Lunar New Year celebrations began Tuesday with dense crowds, incense smoke, and the steady commerce of holiday markets, as communities across Asia and far beyond welcomed the Year of the Horse in the 12-animal Chinese zodiac cycle. The new year follows the Year of the Snake, and the holiday remains the most important annual observance in China and several neighboring societies, while also drawing large public gatherings in overseas communities.

In Beijing, thousands streamed into the former Temple of Earth area for seasonal fairs, browsing stalls selling snacks, toys, and small gifts. The scene blended the familiar, families moving slowly between vendors and performances, with a renewed sense of scale after years in which some people said the holiday felt quieter. Sun Jing, who traveled with her parents to the capital for the break, described the mood as a return to childhood memories: “I haven’t felt such a strong sense of Lunar New Year festivity in a very, very long time,” she said.

Across the city, crowds also converged on well-known temples to burn incense and offer prayers for good fortune, health, and success in the year ahead—an annual rhythm that remains central to the holiday’s first hours.

Humanoid Robots Share The Spotlight On National TV

Alongside traditional rites, China’s holiday broadcast underscored a more modern theme: technology as a national showcase. The annual CCTV Spring Festival Gala, aired Monday night ahead of the new year, again featured humanoid robots as a headline act. One segment paired children with machines in a martial-arts performance, with humanoids from Unitree Robotics running through synchronized sequences on stage and, at points, handling prop weapons as part of the choreography.

The appearance fits a broader push in China to present advances in robotics and artificial intelligence as both industrial momentum and cultural spectacle. Audience reactions, however, were mixed. Some viewers praised the performance as inspiring, while others said the emphasis on machines changed the tone of a program often associated with nostalgia and family ritual. Li Bo summed up that sentiment: “It lacks a bit of the New Year atmosphere,” he said. “It’s not as enjoyable as when I was little, watching the gala.”

Midnight Incense In Hong Kong And Bells In Taipei

Elsewhere, the holiday’s opening moments were marked by long-standing spiritual customs. In Hong Kong, worshippers lined up at temples around midnight, lifting bundled incense sticks, bowing repeatedly, and placing the burning offerings in large containers before the temple halls, an annual practice tied to hopes for luck and stability.

In Taipei, crowds gathered at the historic Baoan Temple, where a bell sounded 108 times, an auspicious number in local tradition, while visitors lit incense, bowed, and set offerings such as flower bouquets on tables in the temple grounds.

In Vietnam, where the festival is known as Tet, the countdown to the new year moved quickly into public celebration: outdoor concerts, fireworks across multiple cities, and light displays on major bridges and buildings drew crowds who clapped along to pop performances as the sky filled with bursts of color.

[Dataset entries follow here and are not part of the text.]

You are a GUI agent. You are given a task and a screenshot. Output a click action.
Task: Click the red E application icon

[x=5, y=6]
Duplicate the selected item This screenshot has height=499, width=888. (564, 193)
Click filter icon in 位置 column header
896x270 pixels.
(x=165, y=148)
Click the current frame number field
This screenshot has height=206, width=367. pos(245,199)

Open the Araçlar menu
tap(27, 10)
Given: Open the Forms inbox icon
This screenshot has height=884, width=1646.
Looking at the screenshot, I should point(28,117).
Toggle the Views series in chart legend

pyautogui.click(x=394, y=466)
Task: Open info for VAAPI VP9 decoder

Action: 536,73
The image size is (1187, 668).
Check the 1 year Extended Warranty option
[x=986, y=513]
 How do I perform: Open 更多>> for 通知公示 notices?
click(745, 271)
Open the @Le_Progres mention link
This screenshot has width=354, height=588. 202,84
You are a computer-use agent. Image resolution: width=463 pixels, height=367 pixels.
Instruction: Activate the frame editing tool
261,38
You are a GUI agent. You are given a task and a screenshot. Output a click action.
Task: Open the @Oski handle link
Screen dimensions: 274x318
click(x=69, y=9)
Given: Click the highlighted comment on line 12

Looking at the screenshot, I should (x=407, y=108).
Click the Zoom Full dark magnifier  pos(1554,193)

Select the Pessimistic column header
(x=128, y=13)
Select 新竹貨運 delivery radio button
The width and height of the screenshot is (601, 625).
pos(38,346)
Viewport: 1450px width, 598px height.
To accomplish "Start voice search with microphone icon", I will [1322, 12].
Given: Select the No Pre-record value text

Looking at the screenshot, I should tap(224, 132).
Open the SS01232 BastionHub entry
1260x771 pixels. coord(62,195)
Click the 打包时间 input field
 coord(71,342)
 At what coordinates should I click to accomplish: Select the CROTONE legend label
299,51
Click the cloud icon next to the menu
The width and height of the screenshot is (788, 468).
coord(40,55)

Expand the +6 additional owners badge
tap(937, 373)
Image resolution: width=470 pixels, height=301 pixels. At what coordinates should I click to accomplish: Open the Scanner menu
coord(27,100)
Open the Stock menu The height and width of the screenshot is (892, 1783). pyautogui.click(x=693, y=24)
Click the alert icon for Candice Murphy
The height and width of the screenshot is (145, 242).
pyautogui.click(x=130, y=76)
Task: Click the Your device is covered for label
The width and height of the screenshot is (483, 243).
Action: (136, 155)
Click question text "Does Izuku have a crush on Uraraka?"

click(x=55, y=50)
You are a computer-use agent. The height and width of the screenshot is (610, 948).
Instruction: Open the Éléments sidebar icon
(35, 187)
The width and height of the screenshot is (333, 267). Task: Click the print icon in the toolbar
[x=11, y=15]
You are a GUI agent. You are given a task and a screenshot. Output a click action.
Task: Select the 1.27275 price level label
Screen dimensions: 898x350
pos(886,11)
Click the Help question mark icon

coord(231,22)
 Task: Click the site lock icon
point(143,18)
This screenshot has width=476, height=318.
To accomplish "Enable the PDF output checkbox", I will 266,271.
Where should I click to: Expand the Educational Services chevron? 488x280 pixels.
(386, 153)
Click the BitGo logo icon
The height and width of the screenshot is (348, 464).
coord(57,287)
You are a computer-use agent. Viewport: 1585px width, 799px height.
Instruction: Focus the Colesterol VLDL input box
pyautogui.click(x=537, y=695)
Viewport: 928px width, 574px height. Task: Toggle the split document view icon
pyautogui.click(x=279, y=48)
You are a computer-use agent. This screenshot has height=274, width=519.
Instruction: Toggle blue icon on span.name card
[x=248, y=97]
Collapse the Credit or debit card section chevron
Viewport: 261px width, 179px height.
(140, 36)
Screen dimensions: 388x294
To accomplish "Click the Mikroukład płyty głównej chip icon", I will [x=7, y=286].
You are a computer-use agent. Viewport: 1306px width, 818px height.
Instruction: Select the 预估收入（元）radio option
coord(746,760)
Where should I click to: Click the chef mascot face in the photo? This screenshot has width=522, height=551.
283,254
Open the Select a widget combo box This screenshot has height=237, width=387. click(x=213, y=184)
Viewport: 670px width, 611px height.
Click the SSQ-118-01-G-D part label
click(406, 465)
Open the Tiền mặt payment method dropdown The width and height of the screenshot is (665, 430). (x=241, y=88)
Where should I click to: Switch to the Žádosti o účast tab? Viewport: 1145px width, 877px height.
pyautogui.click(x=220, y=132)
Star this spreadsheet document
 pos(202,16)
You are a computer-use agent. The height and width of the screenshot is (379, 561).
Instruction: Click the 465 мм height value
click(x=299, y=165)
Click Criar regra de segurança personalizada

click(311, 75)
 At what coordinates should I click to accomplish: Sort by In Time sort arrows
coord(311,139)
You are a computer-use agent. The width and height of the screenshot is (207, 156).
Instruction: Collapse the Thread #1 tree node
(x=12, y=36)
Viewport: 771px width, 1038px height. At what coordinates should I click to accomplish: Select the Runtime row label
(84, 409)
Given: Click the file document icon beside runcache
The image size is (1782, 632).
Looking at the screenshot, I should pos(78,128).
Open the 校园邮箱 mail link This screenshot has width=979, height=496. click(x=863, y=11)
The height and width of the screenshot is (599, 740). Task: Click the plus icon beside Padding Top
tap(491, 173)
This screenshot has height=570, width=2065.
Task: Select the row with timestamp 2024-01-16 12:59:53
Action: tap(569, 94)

Moscow Festivals And Buenos Aires Chinatown Crowds

Lunar New Year’s reach was also visible well outside Asia. In Moscow, a two-week program of events opened Monday across multiple venues, with snowy streets decorated in red lanterns and dragon imagery and food stalls offering Chinese dishes. Organizers framed the festivities in part as a cultural symbol of closer China–Russia ties, which have drawn scrutiny in parts of Europe amid the ongoing war in Ukraine.

In Buenos Aires, thousands gathered in the capital’s Chinatown district for dragon and lion dances and martial-arts demonstrations on a main stage, reflecting the visibility of the Chinese community in Argentina. The report cited the Chinese immigrant community as numbering more than 180,000 people in the country.

Across these celebrations, temple courtyards, city streets, and televised stages, the first day of the lunar year showed how the holiday continues to travel and adapt, combining prayer, performance, and public festivity in settings shaped by local culture and, increasingly, by new technology.